1. はじめに
ラマダンの時期になると、ホーチミン市(旧)8区のチャインフン地区では、昼過ぎから屋台が並び始めます。一般的な屋台が朝や夜に営業するのに対して、このマーケットは14時頃に開き、イスラム教の午後の礼拝が終わる15時30分頃から人々が一気に押し寄せ、最も賑わう時間帯を迎えます。路地がイスラムのシンボルやカラフルな装飾に彩られ、街の雑踏とモスクからの祈りの声が重なり、独特な雰囲気を醸し出しています。毎年ラマダンの期間にあわせて1ヶ月間(2026年は2月17日~3月18日)だけ開催される特別なフードマーケットについてご紹介します。
2. 年に一度の特別な景色
ホーチミン市には約1万人のイスラム教徒がおり、いくつかのチャム族コミュニティに分かれて暮らしています。各居住区はモスクを中心に形成され、礼拝などの宗教活動やコミュニティの結束を支える拠点になっています。
イスラム教徒にとって神聖な月とされる「ラマダン」は、イスラム歴の9番目の月で、「断食月」とも呼ばれています。期間中は、日の出から日没まで飲食や喫煙を控え、心身を清めるために日々の振る舞いに注意を払って過ごします。夜明け前に朝食「スフール」をとり、日没後には家族で夕食「イフタール」を囲み、絆を深めます。
このイフタールの準備のためにフードマーケットは欠かせません。人々は、午後になると断食明けの食事を求めてチャインフン地区のズオン・バ・チャック通りやジャミウル・アンワル・モスク周辺のラマダンフードマーケットに足を運び、豪華なハラール料理を調達します。
3. チャム族の味が楽しめるメニュー
ハラールの規則を厳守するため、マーケットで提供される料理に豚肉は使われていません。代わりに牛肉や鶏肉が主な食材として使われ、チャム族独自のレシピで丁寧に味付けされています。
数ある料理の中でも人気が高いのは、トゥン・ロ・モと牛肉カレーです。トゥン・ロ・モは牛肉ソーセージを香ばしく焼き上げた料理で、ハーブの香りがふわりと広がり漬物と一緒に食べると絶品です。

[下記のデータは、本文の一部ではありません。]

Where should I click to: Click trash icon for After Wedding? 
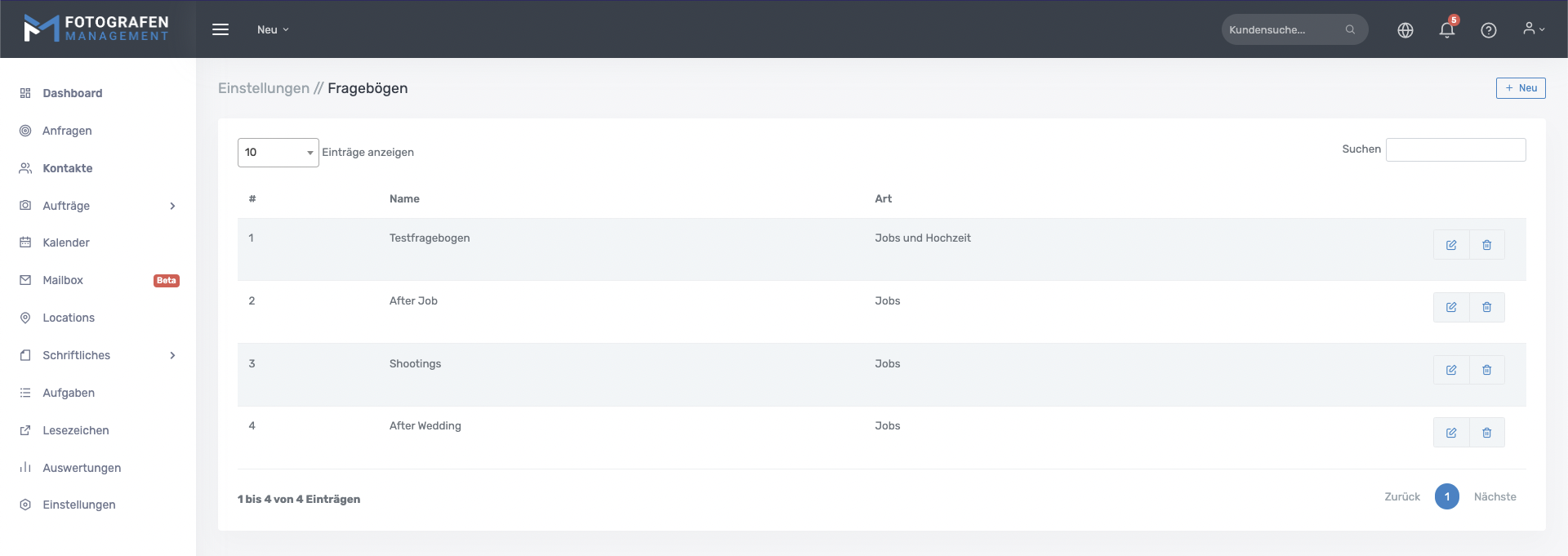1486,433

スイーツ類も豊富で、緑豆餡を使ったバイン・ホットミット、バイン・ボー、バイン・セップなどが屋台に並びます。さらに、断食明けの最初の一口の定番、ナツメヤシも忘れてはいけません。そのほか、牛乳やココナッツミルク、カレー粉で炊き上げる「コム・ニー」や伝統的なスープ料理など、多彩なメニューがラマダンならではの食文化を彩ります。

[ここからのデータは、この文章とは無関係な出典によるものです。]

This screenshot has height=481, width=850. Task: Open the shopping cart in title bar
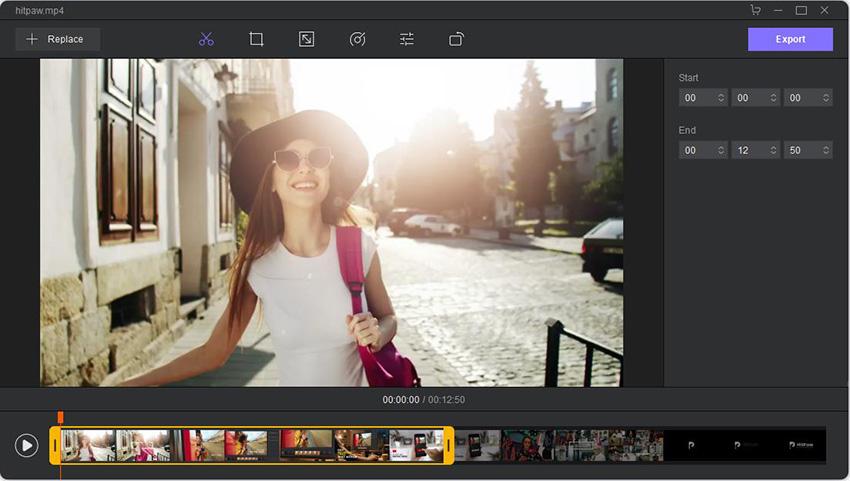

マーケットで長年店を営むチャム族の女性は、「毎年ラマダンが始まると、市場はより一層賑やかになります。近隣に住むイスラム教徒の人々が、日没後の食事を準備するためにここで食材を買っていきます。近年は、イスラム教徒でない観光客も、この時期ならではのチャム族の味を求めて足を運ぶようになっています」と話していました。
4. おわりに
独特の味わいと祝祭の雰囲気を併せ持つラマダンのフードマーケットは、「食べる」だけでなく、宗教や文化、人々の暮らしが交わる異文化体験への入り口でもあります。この路地に生まれるにぎわいは、訪れる人々に新たな発見と温かな交流をもたらしてくれます。ホーチミン市の喧騒のなかで異文化の息吹を身近に感じられる貴重な機会として、これからも多くの人々を惹きつけていくでしょう。